*** Supplied records
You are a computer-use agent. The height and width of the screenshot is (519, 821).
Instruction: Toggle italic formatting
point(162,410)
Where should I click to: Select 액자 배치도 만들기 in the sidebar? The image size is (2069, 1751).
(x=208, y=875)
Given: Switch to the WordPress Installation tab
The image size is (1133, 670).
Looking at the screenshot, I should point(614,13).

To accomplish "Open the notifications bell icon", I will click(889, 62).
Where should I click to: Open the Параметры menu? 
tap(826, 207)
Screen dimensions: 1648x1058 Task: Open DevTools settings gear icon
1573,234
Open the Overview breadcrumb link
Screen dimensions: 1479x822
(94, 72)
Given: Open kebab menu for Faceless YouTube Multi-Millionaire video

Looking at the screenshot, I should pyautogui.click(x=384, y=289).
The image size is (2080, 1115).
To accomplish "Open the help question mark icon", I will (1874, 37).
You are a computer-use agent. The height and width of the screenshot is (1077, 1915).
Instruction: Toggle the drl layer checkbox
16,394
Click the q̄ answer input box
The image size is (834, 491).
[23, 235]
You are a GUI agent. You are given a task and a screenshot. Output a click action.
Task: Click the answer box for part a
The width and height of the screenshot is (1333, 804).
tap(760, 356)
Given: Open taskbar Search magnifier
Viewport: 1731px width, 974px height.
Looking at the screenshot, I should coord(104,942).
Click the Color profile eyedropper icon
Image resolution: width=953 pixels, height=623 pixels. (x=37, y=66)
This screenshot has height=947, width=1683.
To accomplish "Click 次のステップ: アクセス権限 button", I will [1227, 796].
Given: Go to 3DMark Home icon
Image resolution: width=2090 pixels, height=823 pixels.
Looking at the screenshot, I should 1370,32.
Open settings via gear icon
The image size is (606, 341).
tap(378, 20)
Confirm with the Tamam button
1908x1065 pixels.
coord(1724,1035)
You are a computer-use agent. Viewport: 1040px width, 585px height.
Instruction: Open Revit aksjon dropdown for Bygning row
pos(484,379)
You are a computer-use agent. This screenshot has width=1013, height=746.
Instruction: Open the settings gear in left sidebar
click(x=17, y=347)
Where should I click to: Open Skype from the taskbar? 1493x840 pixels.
******
■ Assignment ■
Your answer should be one number: how many lines in the preceding listing hold "taskbar".

■ The completed task ■
2